Les verres vides de Kool-Aid, le baril de jus mortel, les seringues, le poison, les cadavres, on voit presque tout dans le Massacre de Jonestown, comme si nous étions sur place, il y a 46 ans. Pourquoi ? Parce que la veille de l’hécatombe, un petit groupe de journalistes accompagnait le représentant du Congrès américain Leo Ryan, dépêché en Guyana pour enquêter sur le pasteur Jim Jones, qui retenait plusieurs familles contre leur gré (il avait confisqué les passeports de tous ses subalternes).

Deux reporters sur place en novembre 1978, Charles Krause du Washington Post et Tim Reiterman du San Francisco Examiner, témoignent aujourd’hui du cauchemar qu’ils ont vécu, et qui a bien failli les tuer, comme leur confrère Don Harris de NBC.

La délégation américaine n’était pas la bienvenue dans la commune utopique et socialiste de Jonestown, qu’environ 1000 disciples de Jim Jones ont bâtie dans un coin reclus du seul pays d’Amérique du Sud ayant l’anglais comme langue officielle.
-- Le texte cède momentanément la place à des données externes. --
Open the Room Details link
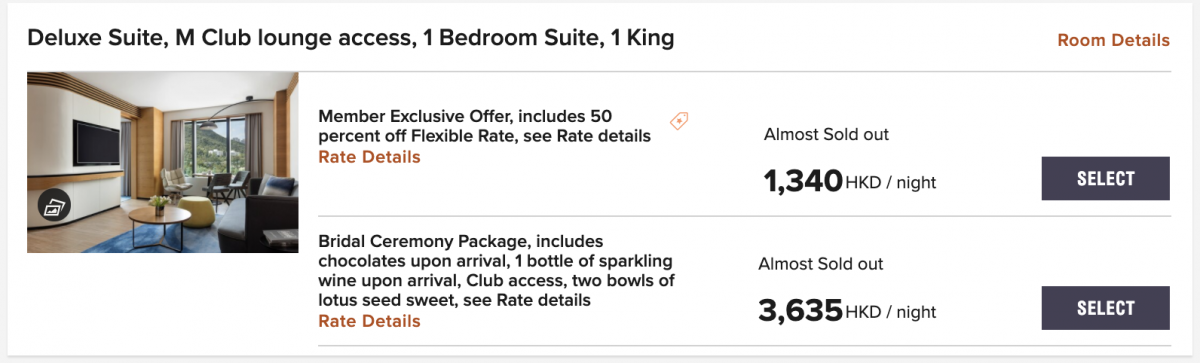This screenshot has width=1200, height=363. tap(1113, 40)
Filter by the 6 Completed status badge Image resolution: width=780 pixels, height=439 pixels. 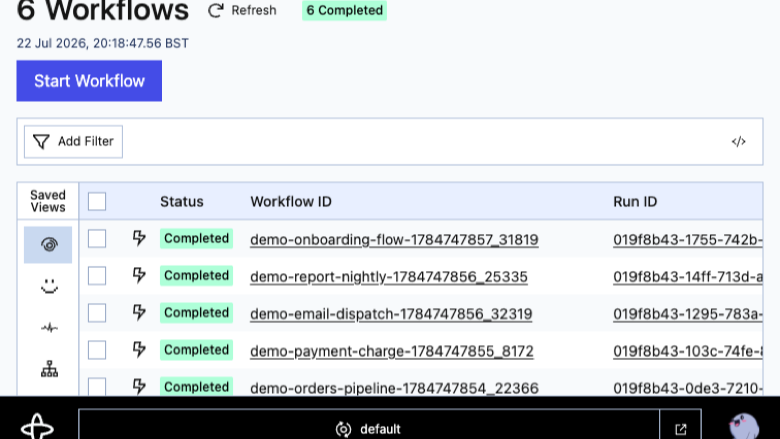[344, 10]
Devant les caméras, les adorateurs du Temple du peuple sourient, tapent des mains et chantent les louanges de leur Messie. Dès que le micro se ferme, plusieurs refilent des notes aux journalistes les suppliant de les libérer des griffes de Jim Jones.

Le retour à l’aéroport de la délégation américaine virera en film d’horreur. Encore ici, les caméras de NBC ont tout capté. Et c’est affreux. Le lendemain, un Jim Jones paranoïaque et drogué amorcera le massacre des membres de sa secte, à commencer par les bébés, qui recevaient du cyanure directement dans la bouche à l’aide d’une seringue sans aiguille.

Le gourou a été retrouvé, près de son trône, avec une balle dans la tête. S’est-il suicidé ? A-t-il été abattu ? Mystère.

La plupart des survivants qui se confient dans le Massacre de Jonestown apparaissent aussi dans les bandes vidéo tournées en 1978, avant que l’apocalypse se déclenche. Par contre, la minisérie documentaire n’explique pas tellement les origines du Temple du peuple, le fonctionnement interne de cette secte multiethnique ou ses méthodes de financement.

PHOTO FOURNIE PAR LA PRODUCTION

Le révérend Jim Jones

Fuyant le fisc, la presse et la police, Jim Jones a déménagé ses opérations religieuses de San Francisco à la campagne guyanaise, où le paradis promis deviendra tombeau pour ses fidèles, principalement des Noirs issus de milieux pauvres en Californie.

Le fils de Jim Jones, Stephan Jones, s’exprime longuement dans cette excellente production en ligne sur Disney+. Né dans la secte, il ne défend pas les idées maniaques de son paternel, au contraire.

Stephan Jones exhorte cependant les téléspectateurs à ne plus employer l’expression « boire le Kool-Aid », qui a été popularisée après la tuerie traumatique de Jonestown.

Boire le Kool-Aid signifie qu’une personne influençable croit en des idées farfelues sans jamais les questionner. Cette expression déshumanise les victimes de Jonestown, qui n’étaient pas folles, décérébrées ou cinglées. Ces gens ont été tués, insiste Stephan Jones.

Il a raison. Également, il faudrait préciser que ce n’est pas du Kool-Aid que les apôtres de Jones ont consommé, mais bien du Flavor Aid. Les images d’archives ne mentent pas (comme les hanches de Shakira).